Heaven help me, but I can’t take anymore of Miss Bertha’s supposedly helpful advice. I’m fat and I know it, but patting my tummy in the middle of a packed social hall is about the rudest thing I’ve experienced yet. Following it up with an attempt at conditional matchmaking, well, that’s par for the course.
A crowd still surrounds Jim, but he sees me, and waves. I’m surprised he notices me. I return his smile and wave back. Several of the women look surprised at the exchange. I can see the wheels turning in their heads, and after getting Bertha-d, I can’t bring myself to go over there.
Not that any of them would be hurtful. It’s just the opposite. Some of the women think being single is the only requirement for a successful relationship and they will push me toward anything with testosterone and a bare ring finger.
Chicken. I kick myself for letting Miss Bertha’s comments bother me so much, but they’re hard to ignore —mostly because, despite her tactless delivery, she’s right.
Walking to my car, late August heat billows off the black top like a humid oven. I pull open the car door and slide behind the wheel. My cell phone vibrates from the seat beside me. I pull the phone out of my purse and check the caller ID.

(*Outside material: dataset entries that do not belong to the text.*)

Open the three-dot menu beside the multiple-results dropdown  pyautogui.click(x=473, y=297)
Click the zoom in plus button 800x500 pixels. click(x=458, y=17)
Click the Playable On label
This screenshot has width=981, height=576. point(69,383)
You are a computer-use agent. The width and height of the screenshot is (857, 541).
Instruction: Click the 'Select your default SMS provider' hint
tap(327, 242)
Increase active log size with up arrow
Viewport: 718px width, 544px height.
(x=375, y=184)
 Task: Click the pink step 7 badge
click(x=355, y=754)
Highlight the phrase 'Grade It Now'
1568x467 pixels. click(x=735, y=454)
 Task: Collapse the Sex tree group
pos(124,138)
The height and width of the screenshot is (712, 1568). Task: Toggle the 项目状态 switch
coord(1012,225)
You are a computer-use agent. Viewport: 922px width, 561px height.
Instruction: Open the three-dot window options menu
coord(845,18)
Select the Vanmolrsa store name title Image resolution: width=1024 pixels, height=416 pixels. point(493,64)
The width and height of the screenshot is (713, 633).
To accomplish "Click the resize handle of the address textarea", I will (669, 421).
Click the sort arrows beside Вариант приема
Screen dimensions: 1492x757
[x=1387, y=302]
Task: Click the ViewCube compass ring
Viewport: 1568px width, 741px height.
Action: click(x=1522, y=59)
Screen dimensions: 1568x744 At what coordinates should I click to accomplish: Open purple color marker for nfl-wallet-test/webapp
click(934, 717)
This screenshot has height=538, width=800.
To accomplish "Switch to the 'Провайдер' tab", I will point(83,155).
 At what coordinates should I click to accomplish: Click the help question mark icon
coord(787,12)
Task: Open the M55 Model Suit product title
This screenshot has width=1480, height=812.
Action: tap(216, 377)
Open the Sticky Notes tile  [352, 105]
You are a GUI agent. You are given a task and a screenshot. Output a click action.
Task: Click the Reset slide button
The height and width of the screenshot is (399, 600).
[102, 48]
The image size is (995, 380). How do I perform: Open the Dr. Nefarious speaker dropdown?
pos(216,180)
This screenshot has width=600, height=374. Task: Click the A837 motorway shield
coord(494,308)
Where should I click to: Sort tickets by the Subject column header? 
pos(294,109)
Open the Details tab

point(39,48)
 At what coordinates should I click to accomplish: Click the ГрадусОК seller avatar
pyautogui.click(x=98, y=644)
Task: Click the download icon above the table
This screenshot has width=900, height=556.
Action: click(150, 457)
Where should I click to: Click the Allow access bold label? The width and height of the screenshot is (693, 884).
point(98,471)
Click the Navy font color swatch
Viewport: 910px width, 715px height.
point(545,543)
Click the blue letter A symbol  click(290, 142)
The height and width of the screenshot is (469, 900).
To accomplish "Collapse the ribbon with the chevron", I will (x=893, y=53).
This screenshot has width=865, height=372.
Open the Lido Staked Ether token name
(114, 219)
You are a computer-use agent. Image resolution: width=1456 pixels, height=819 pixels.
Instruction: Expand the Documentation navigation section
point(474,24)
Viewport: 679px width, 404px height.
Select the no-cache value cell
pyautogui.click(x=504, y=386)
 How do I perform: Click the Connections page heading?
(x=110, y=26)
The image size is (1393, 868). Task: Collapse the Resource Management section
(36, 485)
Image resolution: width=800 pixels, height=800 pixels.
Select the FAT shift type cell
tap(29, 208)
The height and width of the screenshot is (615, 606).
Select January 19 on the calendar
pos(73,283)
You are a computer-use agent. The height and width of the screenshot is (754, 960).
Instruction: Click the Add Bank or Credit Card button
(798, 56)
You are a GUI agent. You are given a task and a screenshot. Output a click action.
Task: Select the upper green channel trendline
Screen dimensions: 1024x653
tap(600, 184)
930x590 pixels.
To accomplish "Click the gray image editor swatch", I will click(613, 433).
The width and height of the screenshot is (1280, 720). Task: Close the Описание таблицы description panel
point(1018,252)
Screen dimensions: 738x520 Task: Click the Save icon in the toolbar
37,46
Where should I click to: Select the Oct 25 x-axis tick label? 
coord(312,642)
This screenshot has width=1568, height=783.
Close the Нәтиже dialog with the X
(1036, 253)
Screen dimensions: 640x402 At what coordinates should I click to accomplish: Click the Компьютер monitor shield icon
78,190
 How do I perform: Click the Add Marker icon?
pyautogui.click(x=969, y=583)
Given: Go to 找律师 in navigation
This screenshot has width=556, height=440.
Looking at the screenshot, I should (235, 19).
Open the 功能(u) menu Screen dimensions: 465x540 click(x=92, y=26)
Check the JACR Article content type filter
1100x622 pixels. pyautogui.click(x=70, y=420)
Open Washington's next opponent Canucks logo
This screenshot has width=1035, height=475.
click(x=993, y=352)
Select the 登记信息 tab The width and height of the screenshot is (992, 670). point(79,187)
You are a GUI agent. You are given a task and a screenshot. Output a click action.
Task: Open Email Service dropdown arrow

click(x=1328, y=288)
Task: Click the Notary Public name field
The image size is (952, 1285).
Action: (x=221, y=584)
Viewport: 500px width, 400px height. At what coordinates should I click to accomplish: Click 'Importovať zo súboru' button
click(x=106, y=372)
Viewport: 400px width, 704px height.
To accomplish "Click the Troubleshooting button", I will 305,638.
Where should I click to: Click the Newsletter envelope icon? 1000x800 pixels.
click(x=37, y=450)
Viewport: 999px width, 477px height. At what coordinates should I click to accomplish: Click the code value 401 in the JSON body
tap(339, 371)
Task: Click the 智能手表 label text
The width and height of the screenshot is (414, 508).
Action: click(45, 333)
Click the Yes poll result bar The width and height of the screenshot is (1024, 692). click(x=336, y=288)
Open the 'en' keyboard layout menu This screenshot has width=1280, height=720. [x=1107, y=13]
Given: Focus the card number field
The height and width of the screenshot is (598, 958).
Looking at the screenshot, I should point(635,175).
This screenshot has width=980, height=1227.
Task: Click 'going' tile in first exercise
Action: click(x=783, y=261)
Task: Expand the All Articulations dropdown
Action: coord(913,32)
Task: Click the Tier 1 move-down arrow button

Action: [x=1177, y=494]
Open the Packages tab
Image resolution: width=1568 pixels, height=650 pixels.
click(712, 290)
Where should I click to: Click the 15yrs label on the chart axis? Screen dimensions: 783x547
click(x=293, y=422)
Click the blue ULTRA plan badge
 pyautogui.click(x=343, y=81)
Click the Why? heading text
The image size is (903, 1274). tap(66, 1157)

“Hi, Jason, I’m glad you called.”
“Miss me?” His deep voice echoes with humor and immediately brings lightness to my heart.
“Are you crying?”
“No.” I hesitate, “Not anymore.” I can’t lie to Jason.
“What happened?” He waits patiently in silence while I pull my thoughts together.
“Honestly, I got Bertha-d and I’m really emotional right now.” I give him a brief outline of the night’s events.
“I wish I could be there with you. I’m sorry I’m going to miss your birthday, but as soon as I’m back, I’m all yours.”
“Thank you, Jase.” I lean back into the head rest and close my eyes. “I’m feeling a bit better already.”
We say our goodbyes and I drop the phone back into my bag.I feel calmer, but the questions and insecurities are still there. Jesus, If you have a plan to show me, now would be a good time.